Я часто раздумываю над тем, сколько человек на свете могут точно указать момент, навсегда перевернувший и разрушивший их прежнюю жизнь и вычеркнувший их из числа нормальных людей с нормальными судьбами.

В назначенный час я подошла к отелю, но не сразу решилась войти. Потому что уже знала: дверь, ведущая в это ничем не примечательное здание, станет для меня дверью в ад. Мельком посмотревшись в зеркало на стене вестибюля, я с удовлетворением отметила, что мое лицо совершенно спокойно и ничем не выдает разрывающей сердце тревоги, подошла к телефону и набрала номер комнаты, занимаемой Бахрином. Мне никто не ответил, но я этого и ждала. Их здесь уже не было.

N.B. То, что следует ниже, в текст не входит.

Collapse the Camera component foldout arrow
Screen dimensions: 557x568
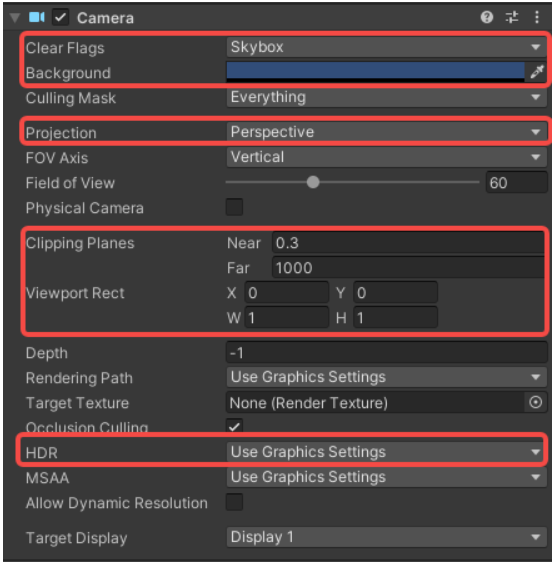(15, 17)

Если я хочу восстановить точную хронологию событий, предшествовавших июлю 1992 года, и определить источник тревоги, что поселилась в моем сердце задолго до этого, наверное, надо начать со звонка Бахрина в феврале того же года. Сам звонок, хоть и неожиданный, не насторожил меня – Бахрин звонил, чтобы поздравить сына с наступающим днем рождения, – но в нем была какая-то странность, которая потом несколько часов не давала мне покоя. Сняв трубку, я сразу же бросилась за детьми, помня, что каждая минута международного разговора обходится их отцу в круглую сумму, и только гораздо позже сообразила, что именно показалось мне странным: звонок совсем не был похож на международный – обычно такие короткие гудки при соединении раздаются, когда кто-то звонит из другого города Австралии. Я поделилась своим наблюдением с Яном и парой друзей, но все они дружно заверили меня, что я просто ошиблась и спутала международный звонок с междугородним. Не успокоившись до конца, я все-таки предпочла согласиться с ними хотя бы ради того, чтобы не выслушивать обычные шутки о материнской паранойе.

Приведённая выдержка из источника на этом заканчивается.